DESCRIPTION OF THE TASK:
Rewrite the items below with "email" swapped for "message" and everything else left as it is, leaving the pictures out.

* * *

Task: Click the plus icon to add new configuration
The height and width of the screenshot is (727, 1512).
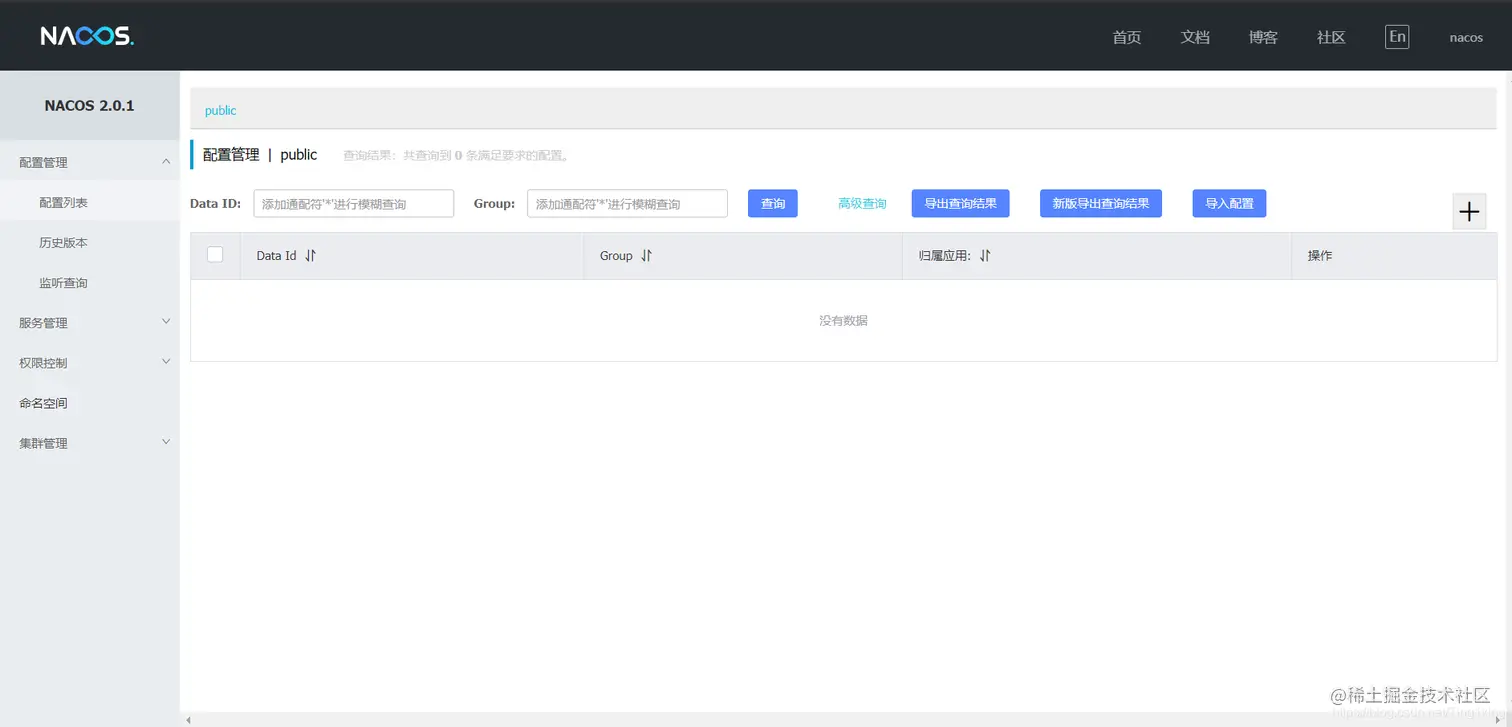Action: point(1468,211)
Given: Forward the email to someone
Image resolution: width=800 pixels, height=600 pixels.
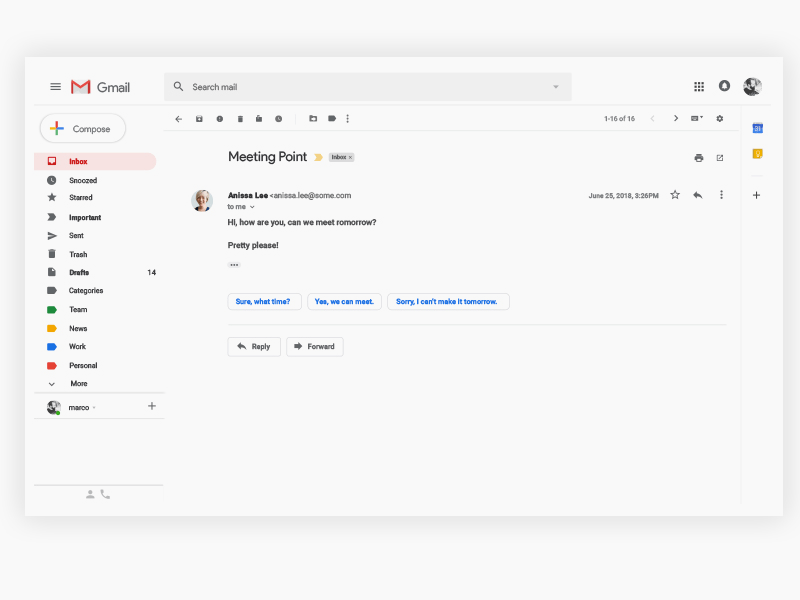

* * *

FINISHED EXERCISE:
Task: Click the plus icon to add new configuration
The height and width of the screenshot is (727, 1512).
Action: point(1468,211)
Given: Forward the message to someone
Image resolution: width=800 pixels, height=600 pixels.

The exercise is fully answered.